Performance sei für die aktuelle Version von Openshot eine Top-Priorität gewesen, schreibt der Entwickler in einem Blogeintrag. Im Vergleich mit Openshot 2.1 arbeite die neue Version 2.2 bis zu 10 Mal schneller, die Performance breche auch nicht mehr ein, wenn der User große Bilder in der Timeline ergänzt. Openshot bringt einen deutlich verbesserten Support für den Umgang mit HD-Videos mit (5K, 4K, 2,5K und 1080p), zudem hat die Schnittlösung nun eine komplett neue Caching-Engine an Bord.

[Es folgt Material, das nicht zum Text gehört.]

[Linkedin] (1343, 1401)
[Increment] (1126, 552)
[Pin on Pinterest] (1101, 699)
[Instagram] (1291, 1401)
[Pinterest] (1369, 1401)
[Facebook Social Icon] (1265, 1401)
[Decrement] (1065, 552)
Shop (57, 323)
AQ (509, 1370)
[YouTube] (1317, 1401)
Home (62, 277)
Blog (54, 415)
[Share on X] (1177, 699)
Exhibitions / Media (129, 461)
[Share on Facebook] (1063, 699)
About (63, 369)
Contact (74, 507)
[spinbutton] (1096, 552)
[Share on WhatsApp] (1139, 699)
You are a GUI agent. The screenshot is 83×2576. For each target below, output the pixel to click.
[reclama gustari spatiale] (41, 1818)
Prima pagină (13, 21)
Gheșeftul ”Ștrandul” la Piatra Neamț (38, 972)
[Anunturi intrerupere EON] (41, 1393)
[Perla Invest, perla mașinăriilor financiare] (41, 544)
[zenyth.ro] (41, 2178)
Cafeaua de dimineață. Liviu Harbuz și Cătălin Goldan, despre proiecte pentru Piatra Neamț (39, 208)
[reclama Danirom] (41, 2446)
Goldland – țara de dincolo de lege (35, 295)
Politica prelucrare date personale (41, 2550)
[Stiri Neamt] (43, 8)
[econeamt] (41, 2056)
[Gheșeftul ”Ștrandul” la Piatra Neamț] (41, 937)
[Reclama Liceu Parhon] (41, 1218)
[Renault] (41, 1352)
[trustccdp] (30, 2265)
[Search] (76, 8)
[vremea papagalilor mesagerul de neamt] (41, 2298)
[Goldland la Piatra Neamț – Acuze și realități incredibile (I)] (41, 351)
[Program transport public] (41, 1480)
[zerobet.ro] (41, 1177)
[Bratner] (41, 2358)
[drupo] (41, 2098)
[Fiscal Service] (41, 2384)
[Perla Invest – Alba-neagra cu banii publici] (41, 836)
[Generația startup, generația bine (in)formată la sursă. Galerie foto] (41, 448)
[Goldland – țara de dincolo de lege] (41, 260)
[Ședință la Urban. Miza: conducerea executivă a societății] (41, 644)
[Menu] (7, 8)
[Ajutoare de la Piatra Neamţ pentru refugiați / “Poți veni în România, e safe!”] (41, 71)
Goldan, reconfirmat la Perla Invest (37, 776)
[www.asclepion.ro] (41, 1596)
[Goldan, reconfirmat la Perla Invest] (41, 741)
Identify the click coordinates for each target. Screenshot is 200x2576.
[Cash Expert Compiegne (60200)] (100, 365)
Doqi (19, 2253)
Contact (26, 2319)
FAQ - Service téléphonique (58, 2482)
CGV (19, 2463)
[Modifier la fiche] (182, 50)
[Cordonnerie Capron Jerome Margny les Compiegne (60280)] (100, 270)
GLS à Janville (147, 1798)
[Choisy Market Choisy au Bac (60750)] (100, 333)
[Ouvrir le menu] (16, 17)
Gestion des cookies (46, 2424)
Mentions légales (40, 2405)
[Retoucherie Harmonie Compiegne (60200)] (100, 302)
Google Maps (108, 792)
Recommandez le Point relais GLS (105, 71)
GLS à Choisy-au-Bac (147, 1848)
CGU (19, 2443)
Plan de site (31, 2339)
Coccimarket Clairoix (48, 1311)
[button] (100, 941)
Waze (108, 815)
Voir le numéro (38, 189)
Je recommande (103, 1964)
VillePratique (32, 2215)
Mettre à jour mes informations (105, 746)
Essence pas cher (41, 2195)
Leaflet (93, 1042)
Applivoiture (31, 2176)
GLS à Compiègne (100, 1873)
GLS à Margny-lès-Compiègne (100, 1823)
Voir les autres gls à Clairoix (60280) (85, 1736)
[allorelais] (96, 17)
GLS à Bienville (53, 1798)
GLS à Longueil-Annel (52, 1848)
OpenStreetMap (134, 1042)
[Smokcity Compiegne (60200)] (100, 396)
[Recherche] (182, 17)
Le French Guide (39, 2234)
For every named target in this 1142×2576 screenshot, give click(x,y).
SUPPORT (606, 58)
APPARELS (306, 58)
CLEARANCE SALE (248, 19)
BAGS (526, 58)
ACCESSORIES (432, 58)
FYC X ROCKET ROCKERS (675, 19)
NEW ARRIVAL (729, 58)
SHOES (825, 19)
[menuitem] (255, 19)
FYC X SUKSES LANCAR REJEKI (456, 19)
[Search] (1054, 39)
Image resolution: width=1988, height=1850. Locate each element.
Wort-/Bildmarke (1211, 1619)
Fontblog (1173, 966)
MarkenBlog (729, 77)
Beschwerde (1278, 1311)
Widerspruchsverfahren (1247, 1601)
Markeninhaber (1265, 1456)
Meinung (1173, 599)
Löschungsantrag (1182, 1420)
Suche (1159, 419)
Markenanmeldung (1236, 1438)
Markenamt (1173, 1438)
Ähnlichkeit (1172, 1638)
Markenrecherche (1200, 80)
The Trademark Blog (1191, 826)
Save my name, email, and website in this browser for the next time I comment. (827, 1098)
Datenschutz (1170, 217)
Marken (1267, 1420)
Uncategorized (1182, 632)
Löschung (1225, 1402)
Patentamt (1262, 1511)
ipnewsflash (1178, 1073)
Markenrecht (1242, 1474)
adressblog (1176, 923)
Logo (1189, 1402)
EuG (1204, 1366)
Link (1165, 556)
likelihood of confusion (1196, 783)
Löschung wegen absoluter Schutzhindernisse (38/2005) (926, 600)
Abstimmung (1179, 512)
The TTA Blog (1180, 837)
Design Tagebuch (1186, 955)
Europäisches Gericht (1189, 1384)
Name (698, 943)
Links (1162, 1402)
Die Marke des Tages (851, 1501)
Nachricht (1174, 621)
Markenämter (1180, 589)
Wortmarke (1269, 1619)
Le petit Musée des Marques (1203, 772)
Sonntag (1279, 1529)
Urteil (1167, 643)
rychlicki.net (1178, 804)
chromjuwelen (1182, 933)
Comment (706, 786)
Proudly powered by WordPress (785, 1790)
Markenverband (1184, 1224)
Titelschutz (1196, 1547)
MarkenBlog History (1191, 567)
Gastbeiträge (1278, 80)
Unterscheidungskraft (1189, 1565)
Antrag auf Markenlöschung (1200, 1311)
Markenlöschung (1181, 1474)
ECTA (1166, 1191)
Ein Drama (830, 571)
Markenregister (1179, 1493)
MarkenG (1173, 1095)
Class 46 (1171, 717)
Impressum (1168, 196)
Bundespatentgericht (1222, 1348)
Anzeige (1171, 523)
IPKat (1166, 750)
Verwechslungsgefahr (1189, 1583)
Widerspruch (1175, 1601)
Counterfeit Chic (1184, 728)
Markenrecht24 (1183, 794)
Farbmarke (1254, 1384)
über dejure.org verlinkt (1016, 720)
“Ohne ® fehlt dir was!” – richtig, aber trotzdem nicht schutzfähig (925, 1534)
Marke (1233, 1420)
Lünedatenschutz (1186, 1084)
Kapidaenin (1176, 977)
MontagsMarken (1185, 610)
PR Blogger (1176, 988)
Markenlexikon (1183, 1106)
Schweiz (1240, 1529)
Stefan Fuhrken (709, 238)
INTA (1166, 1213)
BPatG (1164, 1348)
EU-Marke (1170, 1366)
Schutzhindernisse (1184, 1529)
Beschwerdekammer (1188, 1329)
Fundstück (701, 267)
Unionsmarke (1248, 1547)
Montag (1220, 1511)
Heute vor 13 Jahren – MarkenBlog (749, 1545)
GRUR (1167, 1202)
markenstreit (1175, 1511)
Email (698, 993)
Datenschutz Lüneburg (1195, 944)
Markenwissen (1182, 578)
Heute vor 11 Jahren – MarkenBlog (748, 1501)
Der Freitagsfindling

Gearbeitet hat Entwickler Jonathan Thomas auch am Keyframe-Support. Die Anfasser für die Kurven verwenden nun CSS-Syntax und lassen sich, anders als die hardkodierten Vorgänger, über Prozentwerte setzen. Zudem gibt es 28 Presets für Effekte, etwa für das Ein- und Ausblenden von Bildern. Fehlermeldungen kann Openshot nun direkt an den Entwickler schicken, in Echtzeit. Sie seien anonymisiert und lassen sich deaktivieren.
Nicht zuletzt bringt Openshot 2.2 neben einigen Bugfixes neue Titelvorlagen mit und verbessert die Infrastruktur: Das Projekt hostet seine Dateien nun kostenlos auf Github, Amazons S3 wurde zu teuer. Über die Download-Seite lässt sich Openshot als App-Image beziehen, der Quellcode wartet auf Github.